DATASET EXCERPTS:
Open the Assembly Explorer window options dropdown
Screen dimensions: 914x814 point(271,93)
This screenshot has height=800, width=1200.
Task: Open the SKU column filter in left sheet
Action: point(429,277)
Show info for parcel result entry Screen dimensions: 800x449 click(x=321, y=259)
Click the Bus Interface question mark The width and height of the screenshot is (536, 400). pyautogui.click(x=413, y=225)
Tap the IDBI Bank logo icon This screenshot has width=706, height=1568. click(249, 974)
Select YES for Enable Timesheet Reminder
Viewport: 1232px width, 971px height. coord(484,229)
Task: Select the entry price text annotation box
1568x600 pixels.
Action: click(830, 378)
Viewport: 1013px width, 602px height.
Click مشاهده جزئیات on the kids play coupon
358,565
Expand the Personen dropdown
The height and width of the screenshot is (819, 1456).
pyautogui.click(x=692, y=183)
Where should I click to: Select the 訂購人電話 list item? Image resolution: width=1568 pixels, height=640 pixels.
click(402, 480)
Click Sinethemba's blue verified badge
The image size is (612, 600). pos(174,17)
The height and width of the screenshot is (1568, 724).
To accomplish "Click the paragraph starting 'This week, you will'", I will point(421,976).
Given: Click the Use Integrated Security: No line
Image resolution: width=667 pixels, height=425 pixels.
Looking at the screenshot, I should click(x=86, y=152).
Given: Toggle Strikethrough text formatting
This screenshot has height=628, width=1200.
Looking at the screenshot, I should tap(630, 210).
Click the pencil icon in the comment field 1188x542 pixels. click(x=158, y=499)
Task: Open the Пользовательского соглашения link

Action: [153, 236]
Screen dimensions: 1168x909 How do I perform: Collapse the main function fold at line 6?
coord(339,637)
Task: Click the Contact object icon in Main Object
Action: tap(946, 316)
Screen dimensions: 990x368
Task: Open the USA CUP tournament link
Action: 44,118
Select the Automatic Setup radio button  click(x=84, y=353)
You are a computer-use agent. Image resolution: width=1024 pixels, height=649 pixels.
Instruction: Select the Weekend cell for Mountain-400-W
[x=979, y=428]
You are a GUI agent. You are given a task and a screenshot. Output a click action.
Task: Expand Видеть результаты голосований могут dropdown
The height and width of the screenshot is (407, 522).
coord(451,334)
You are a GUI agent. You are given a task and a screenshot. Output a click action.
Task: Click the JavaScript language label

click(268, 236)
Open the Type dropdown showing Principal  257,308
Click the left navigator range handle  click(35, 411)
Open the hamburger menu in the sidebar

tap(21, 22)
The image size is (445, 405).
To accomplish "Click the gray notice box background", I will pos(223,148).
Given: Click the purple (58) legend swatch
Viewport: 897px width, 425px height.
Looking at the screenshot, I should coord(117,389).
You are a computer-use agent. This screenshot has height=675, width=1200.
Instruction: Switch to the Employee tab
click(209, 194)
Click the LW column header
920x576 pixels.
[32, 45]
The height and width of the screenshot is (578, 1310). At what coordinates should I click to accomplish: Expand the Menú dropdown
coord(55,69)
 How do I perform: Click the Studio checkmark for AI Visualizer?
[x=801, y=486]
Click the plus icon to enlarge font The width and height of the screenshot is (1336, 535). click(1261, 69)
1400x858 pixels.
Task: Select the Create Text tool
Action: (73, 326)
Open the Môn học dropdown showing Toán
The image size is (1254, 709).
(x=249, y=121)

DIRECTIONS FOR THIS TASK:
Give again, word for word, the lines of the listing, starting at its first line and ending with the line containing "Click the Bus".

RESULT OF THE EXERCISE:
Open the Assembly Explorer window options dropdown
Screen dimensions: 914x814 point(271,93)
This screenshot has height=800, width=1200.
Task: Open the SKU column filter in left sheet
Action: point(429,277)
Show info for parcel result entry Screen dimensions: 800x449 click(x=321, y=259)
Click the Bus Interface question mark The width and height of the screenshot is (536, 400). pyautogui.click(x=413, y=225)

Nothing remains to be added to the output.